- TASK TO COMPLETE -
Leaving pictures aside, set down each line exactly, from the first line of the data to the line with "This screenshot has height=768, width=1024.", both included.

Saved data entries
"""
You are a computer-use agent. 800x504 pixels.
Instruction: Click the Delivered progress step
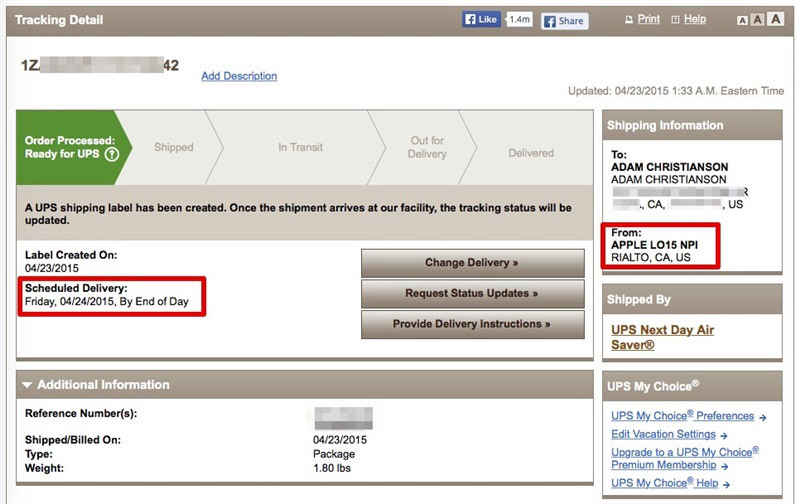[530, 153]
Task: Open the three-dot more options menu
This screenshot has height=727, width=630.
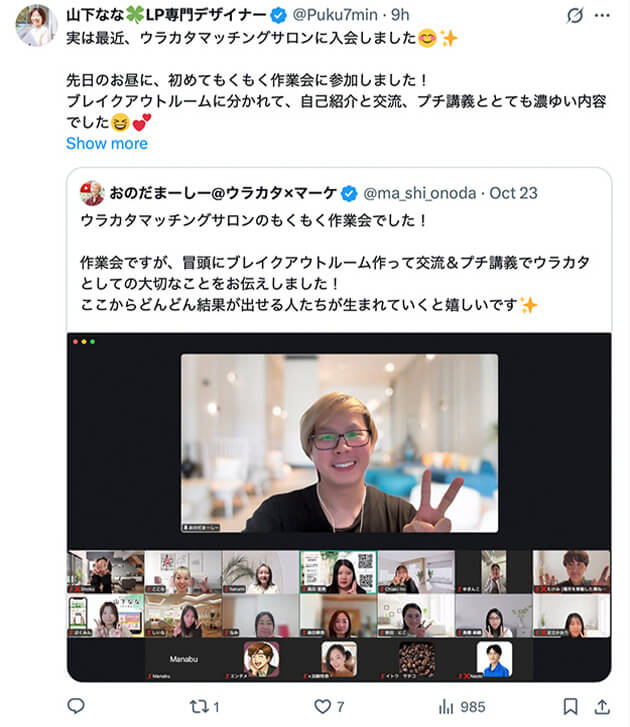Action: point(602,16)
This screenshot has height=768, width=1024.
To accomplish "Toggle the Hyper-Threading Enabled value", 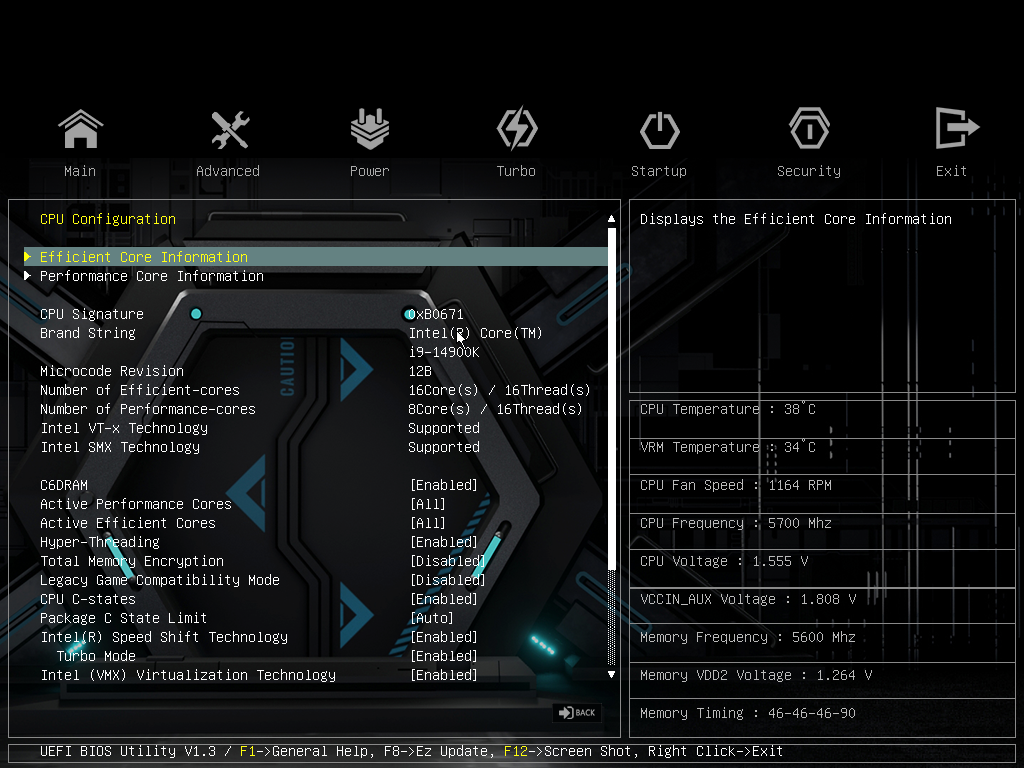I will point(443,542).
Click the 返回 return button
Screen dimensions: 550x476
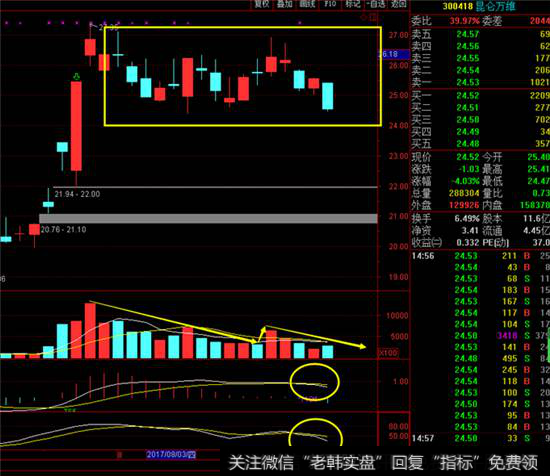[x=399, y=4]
"""
- ANSWER AREA -
You are a computer-use agent. 800x504 pixels.
Instruction: Click the Delivered progress step
[530, 153]
Task: Open the three-dot more options menu
This screenshot has height=727, width=630.
Action: point(602,16)
This screenshot has height=768, width=1024.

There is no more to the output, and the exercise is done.